Mannan-binding lectin (MBL)-associated serine protease-1 (MASP-1), a serine protease associated with humoral pattern-recognition molecules: normal and acute-phase levels in serum and stoichiometry of lectin pathway components

The pattern-recognition molecules mannan-binding lectin (MBL) and the three ficolins circulate in blood in complexes with MBL-associated serine proteases (MASPs). When MBL or ficolin recognizes a microorganism, activation of the MASPs occurs leading to activation of the complement system, an important component of the innate immune system. Three proteins are produced from the MASP1 gene: MASP-1 and MASP-3 and MAp44. We present an assay specific for MASP-1, which is based on inhibition of the binding of anti-MASP-1-specific antibody to MASP-1 domains coated onto microtitre wells.

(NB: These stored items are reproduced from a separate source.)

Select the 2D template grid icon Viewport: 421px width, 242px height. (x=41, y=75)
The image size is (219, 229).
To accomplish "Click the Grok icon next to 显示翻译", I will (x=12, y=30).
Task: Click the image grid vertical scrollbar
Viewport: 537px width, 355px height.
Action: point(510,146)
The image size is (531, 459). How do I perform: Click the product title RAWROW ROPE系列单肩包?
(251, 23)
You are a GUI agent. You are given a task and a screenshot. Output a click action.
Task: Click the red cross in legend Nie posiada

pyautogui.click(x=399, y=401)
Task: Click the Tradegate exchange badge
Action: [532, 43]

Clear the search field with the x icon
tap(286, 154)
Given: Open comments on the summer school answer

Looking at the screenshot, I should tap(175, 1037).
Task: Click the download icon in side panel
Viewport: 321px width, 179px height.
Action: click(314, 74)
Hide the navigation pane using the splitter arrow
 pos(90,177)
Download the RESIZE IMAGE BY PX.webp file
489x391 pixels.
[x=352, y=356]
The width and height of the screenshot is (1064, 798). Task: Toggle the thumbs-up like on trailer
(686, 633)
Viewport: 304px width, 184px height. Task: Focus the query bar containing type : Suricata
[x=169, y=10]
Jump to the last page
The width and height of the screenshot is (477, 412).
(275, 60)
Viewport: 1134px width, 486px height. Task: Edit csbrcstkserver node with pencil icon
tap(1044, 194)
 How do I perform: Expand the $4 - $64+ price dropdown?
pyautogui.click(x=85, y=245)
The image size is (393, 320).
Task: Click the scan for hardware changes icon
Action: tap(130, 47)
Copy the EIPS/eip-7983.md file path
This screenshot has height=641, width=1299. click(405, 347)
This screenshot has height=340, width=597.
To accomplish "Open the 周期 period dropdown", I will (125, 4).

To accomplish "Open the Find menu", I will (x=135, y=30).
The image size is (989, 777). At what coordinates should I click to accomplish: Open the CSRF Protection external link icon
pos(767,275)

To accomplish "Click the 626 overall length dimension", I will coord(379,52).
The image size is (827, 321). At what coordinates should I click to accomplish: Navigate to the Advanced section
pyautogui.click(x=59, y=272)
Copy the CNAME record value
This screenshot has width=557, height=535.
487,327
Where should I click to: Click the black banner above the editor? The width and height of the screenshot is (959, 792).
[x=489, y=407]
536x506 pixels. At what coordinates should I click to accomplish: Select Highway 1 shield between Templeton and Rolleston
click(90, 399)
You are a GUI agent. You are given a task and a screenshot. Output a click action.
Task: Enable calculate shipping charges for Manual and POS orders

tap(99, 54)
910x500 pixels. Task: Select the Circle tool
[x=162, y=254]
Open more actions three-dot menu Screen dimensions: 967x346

MASP-1 was found in serum in large complexes eluting in a position corresponding to similar to 600 kDa after gel permeation chromatography in calcium-containing buffer and as monomers of similar to 75 kDa in dissociating buffer. The concentration of MASP-1 in donor sera (n = 105) was distributed log-normally with a median value of 11 mu g/ml (range 430 mu g/ml). Serum and citrate plasma levels were similar, while the values in ethylenediamine tetraacetic acid plasma were slightly lower and in heparin plasma were 1.5 times higher than in serum. MASP-1 was present at adult level at 1 year of age, while it was 60% at birth. In normal healthy individuals the level of MASP-1 was stable throughout a 2-month period. After induction of an acute-phase reaction by operation we found an initial short decrease, concomitant with an increase in C-reactive protein levels, followed by an increase, doubling the MASP-1 concentration after 2 days. The present data prepare the ground for studies on the associations of MASP-1 levels with disease.